Greek Salad Recipe


This Greek salad recipe is quick and delicious - and much easier than I expected. (I love when that happens!) It's made right in the serving bowl, so there is almost no cleanup!

greek salad recipe



Make this when tomatoes are in season and bursting with flavor. This makes a nice lunch, or a delicious side salad with dinner.



Check that you have these staples at home

  • in the cupboard

    • dried oregano
    • olive oil
    • pepper

  • in the fridge or freezer

    • feta cheese
    • bottled lemon juice

Buy these fresh ingredients

  • tomatoes
  • English cucumber
  • a red onion
  • Kalamata olives

Get out your equipment

  • Essential

    • a large shallow serving bowl
    • a cutting board and sharp knife
    • measuring spoons





    The recipe

    4 tomatoes

    1 English cucumber

    1 red onion

    1 cup/250 mL feta cheese (about 4 oz/125 g)

    2 Tbsp/30 mL dried oregano

    2 Tbsp/30 mL lemon juice

    1 Tbsp/15 ml olive oil

    pepper

    10 black olives, sliced

    Cut the tomatoes and cucumber into chunks, and put them in a shallow serving bowl.

    Chop the onion and add it to the bowl.

    Crumble the feta cheese into the bowl.

    Add the oregano, lemon juice and olive oil. Stir gently to mix well.

    Sprinkle with pepper to taste. Toss gently.

    Add the olives.




    Substitutions

    • Use another variety of cucumber instead of the English cucumber.
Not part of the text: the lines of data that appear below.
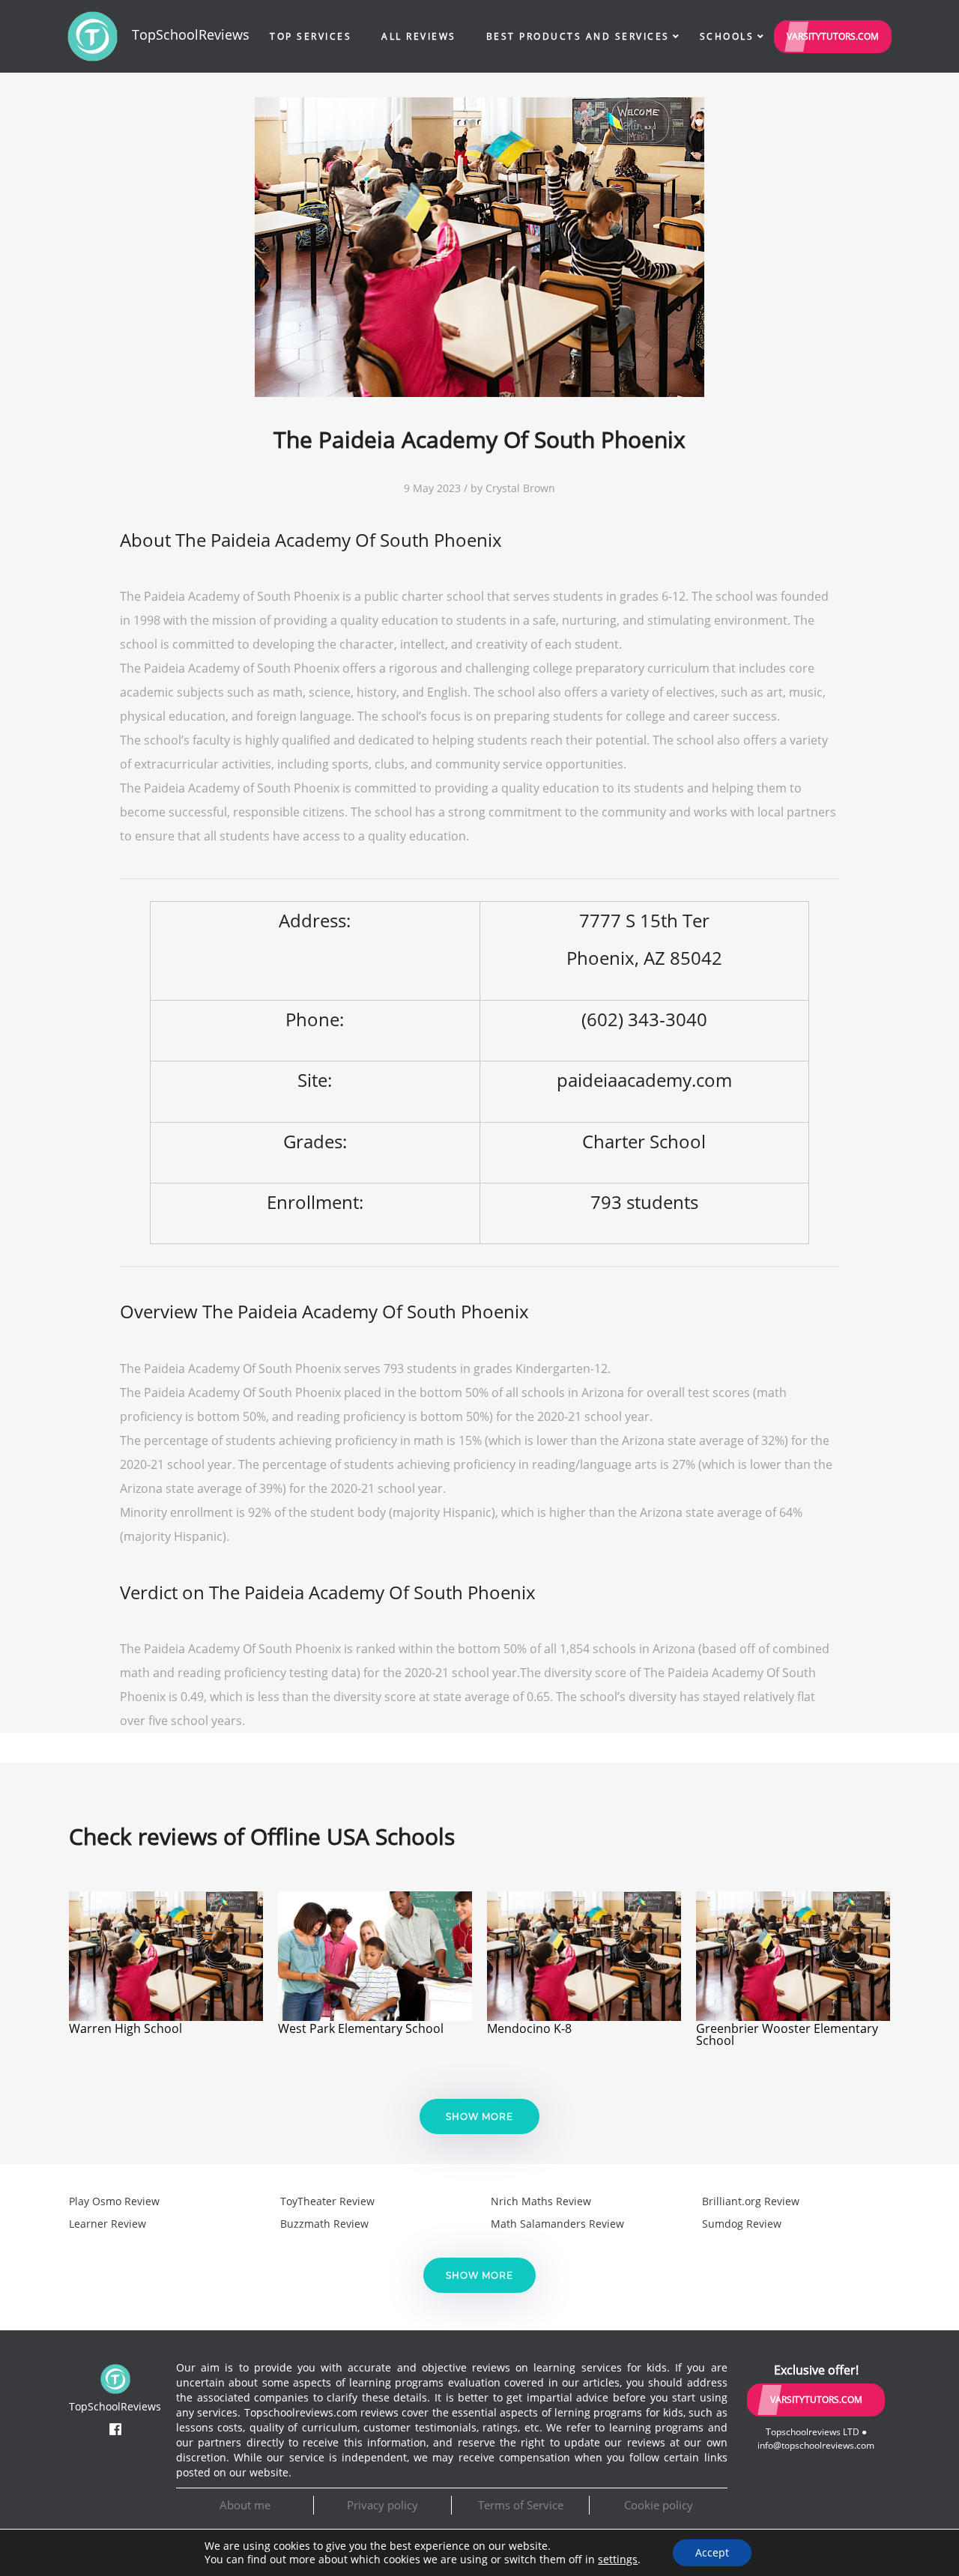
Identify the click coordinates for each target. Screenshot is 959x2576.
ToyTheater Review (327, 2201)
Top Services (310, 36)
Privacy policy (382, 2504)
If your cucumbers are smallish, use two.

    • Use about 16 cherry tomatoes instead of large tomatoes.

    • Use 6 Tbsp/90 mL fresh oregano instead of the dried.

    • Use freshly squeezed lemon juice.

    • Use canned olives.

    Ideas for making this recipe your own

    • Experiment with different citrus juices instead of the lemon juice (but don't tell a Greek Salad purist that I told you to do that!) How about orange juice, or lime juice?

    • Try using different varieties of olives.

    Tips

    • Before crumbling the feta, cut off the amount you need, and rinse it under cold water to remove the brine and to firm it up a bit. Use your fingers to break the feta into little bits.

    • English cucumbers are the long skinny ones. At the supermarket, they are often sold wrapped in plastic wrap. There is no need to peel an English cucumber. If you are using another variety of cucumber, you may want to peel it, or not, depending on the thickness of its skin.

    • Some cucumbers are coated with wax to hold in their moisture. This wax is edible, but I wouldn't want to eat it! Apparently it can be removed by warming the cucumber in warm water and scrubbing it like mad. If you are fortunate enough to be able to buy your cucumbers from a farmer's market, you probably won't have this issue at all.